Захаров обнял Соломона Давидовича и только незначительное изменение предложил к его боевому кличу:
– Надо говорить «со щитом или на щите», Соломон Давидович. Так греки говорили.
– А «под щитом» – они не говорили?
– Нет, не говорили, Соломон Давидович.
– Под щитом, значит, им было без надобности?
– Совершенно верно. Так говорили греки, когда отправлялись на войну. Со щитом вернусь, – значит, с победой. На щите, – значит, принесут меня убитым. Со щитом или на щите.
Соломон Давидович внимательно прислушался к этой исторической справке и усомнился.
– Если я правильно понимаю, для нас подходит только со щитом, а на щите для нас абсолютно не подходит. Какой же смысл может быть для отдела снабжения на щите?
– Пожалуй.
– Тогда скажем так: со щитом или с двумя щитами! Это вполне приемлемо для отдела снабжения.
С таким исправленным классическим лозунгом Соломон Давидович и ринулся в новый бой. К его услугам скоро появилась легковая машина – газик, и на газике шофер – Миша Гонтарь.
Да, новеньким лафа сейчас в колонии! Они сразу пошли на новый завод, с первого же дня попали в такое место, которое иначе нельзя назвать, как земным раем!
Только тот, кто поработал на старом производстве Соломона Давидовича мог постигнуть величественную прелесть нового завода, а колонисты все поработали.
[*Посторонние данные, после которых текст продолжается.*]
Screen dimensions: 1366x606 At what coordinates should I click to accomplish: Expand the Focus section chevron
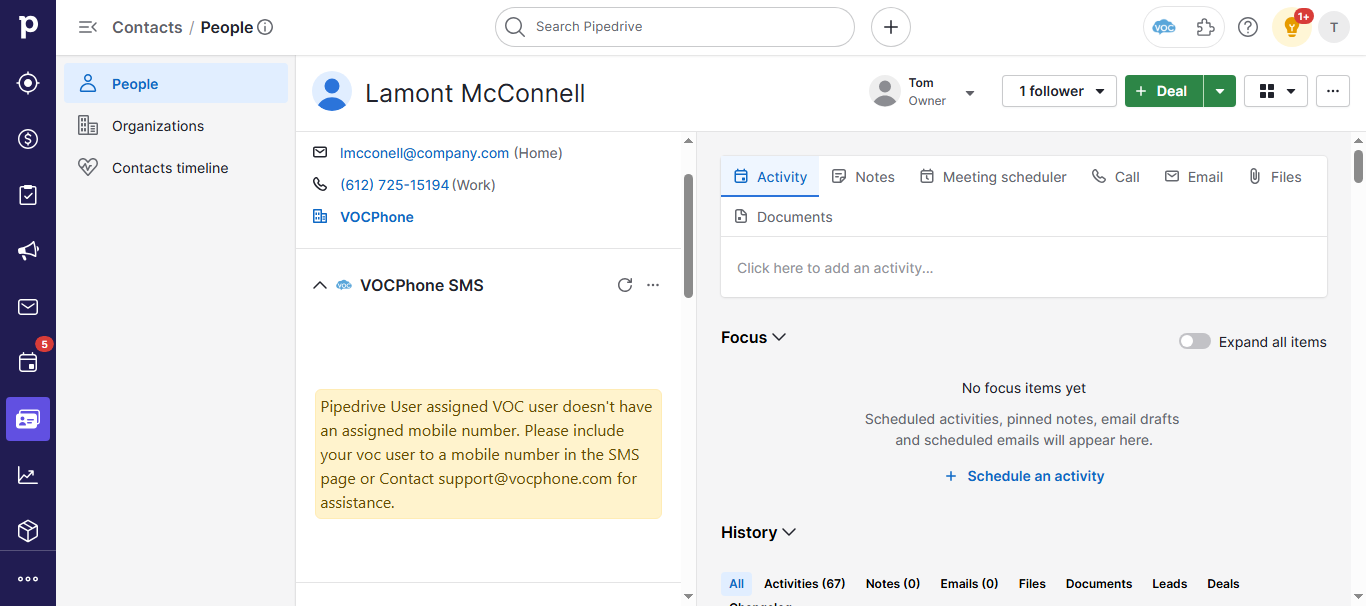point(779,338)
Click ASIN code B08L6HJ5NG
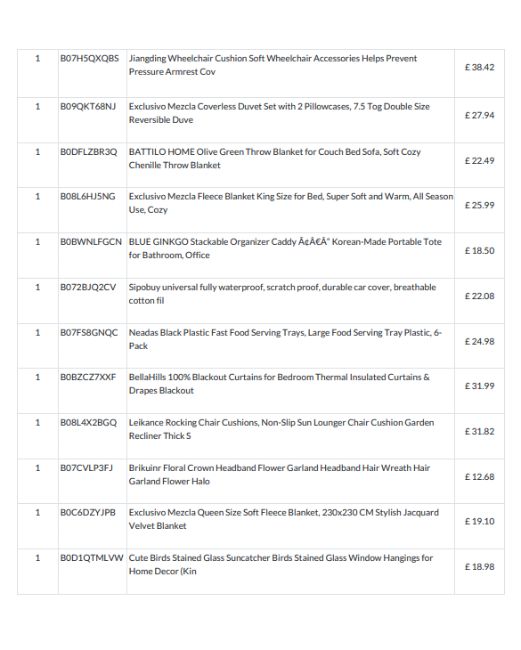 tap(88, 196)
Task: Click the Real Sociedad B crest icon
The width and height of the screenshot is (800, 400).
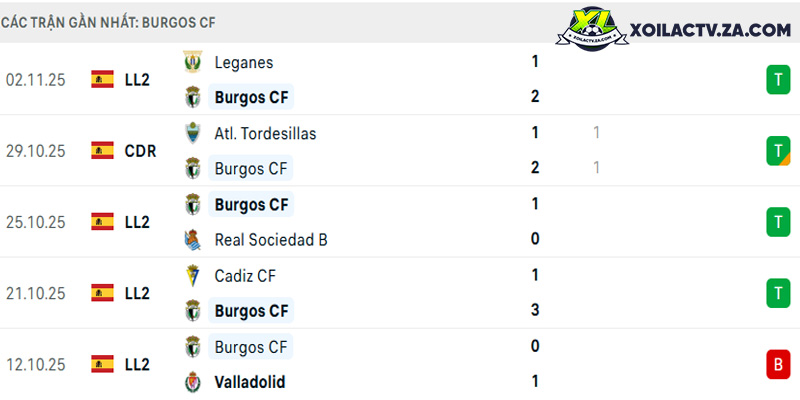Action: click(x=193, y=239)
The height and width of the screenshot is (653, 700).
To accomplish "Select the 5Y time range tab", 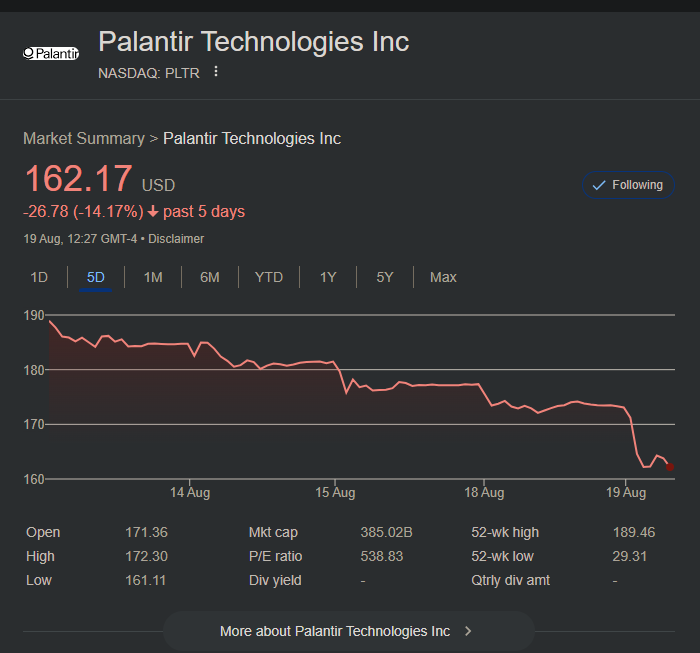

17 сентября двести с лишним колонистов вошли в стены завода. Каждому было выбрано прекрасное место – кому в механическом цехе, кому в литейном, кому в сборочном, кому в инструментальном.
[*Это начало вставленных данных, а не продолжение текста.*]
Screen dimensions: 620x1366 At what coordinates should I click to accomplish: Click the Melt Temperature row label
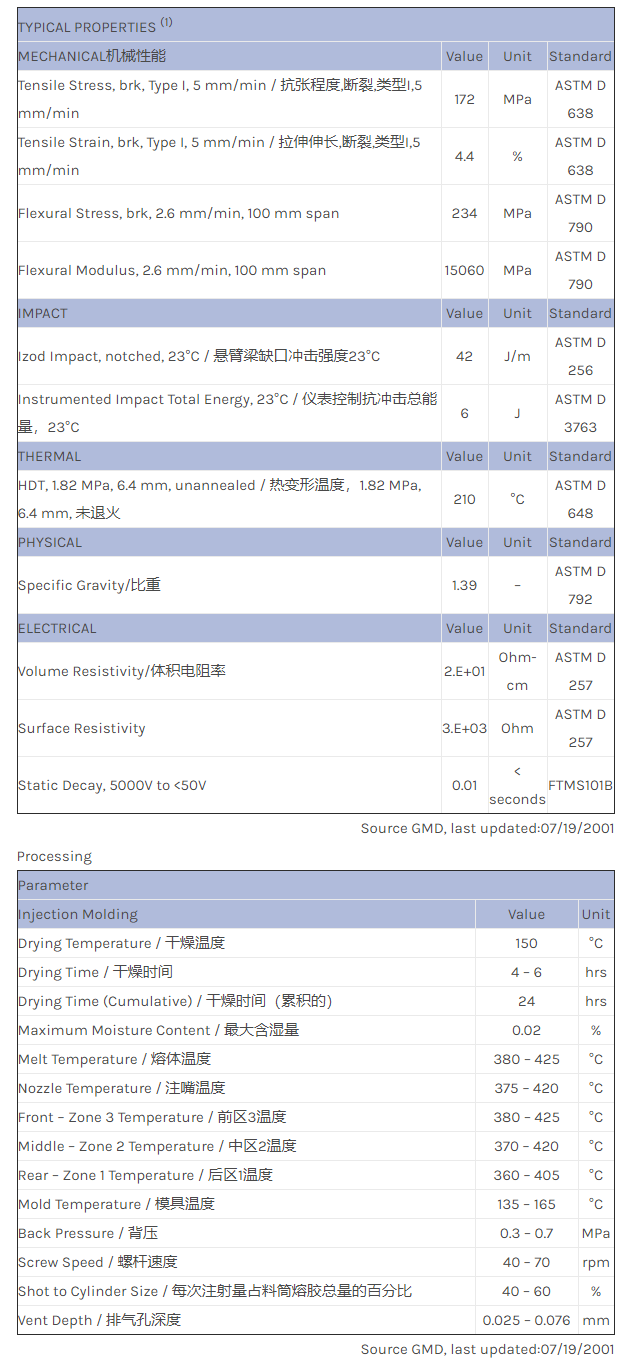114,1059
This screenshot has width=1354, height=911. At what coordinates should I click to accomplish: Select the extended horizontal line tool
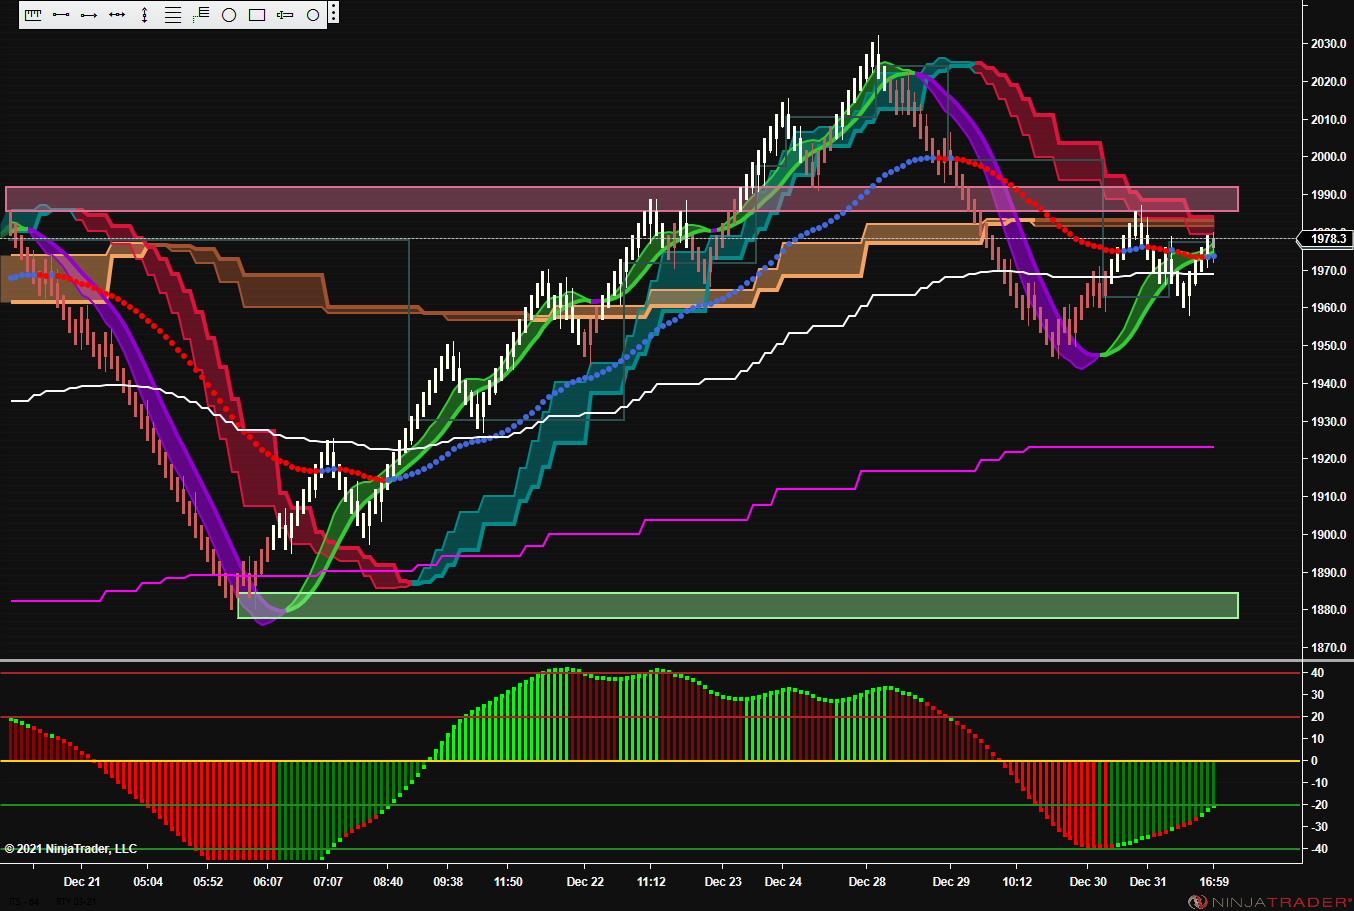[117, 15]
Механический цех помещался в первом этаже. Второго этажа, собственно говоря, нет, но есть балкон второго этажа, который проходит по всем четырем стенам огромного зала и не мешает этому залу освещаться с крыши. В механическом цехе стоит полсотни [294] прекрасных станков, и советских, и заграничных: токарные, револьверные, шлифовальные, строгальные, зуборезные, фрезерные, сверлильные, долбежные. Каждый станок прекрасен, каждый по-своему наряден: у одного сияют никелированные части, другой солидно скромен в матовых отблесках стали, третий умен и изящен, как дипломат, четвертый красив в неповторимо привлекательных линиях своего черного зеркального тела. Маленький шепинг «Кейстон» еще жирно покрыт масляной желтоватой смесью. За ним ухаживают, его обмывают и наряжают Филька Шарий и Ваня Гальченко – новые его владетели.
294
В оригинале «до сотни».
Первыми завертелись токарные станки «Комсомольцы» и «Красный пролетарий». На них целиком перешли третья и десятая бригады. Через день начали работать револьверные – здесь Зырянский, Поршнев, Садовничий, Яновский и другие ветераны колонии. Скоро заработали тигли в литейном и в механическом цехе появились блестящие алюминием части кожуха сверлилки: верхний щит, нижний щит, станина. Эти же блестящие детали скоро завертелись и в патронах токарных и револьверных.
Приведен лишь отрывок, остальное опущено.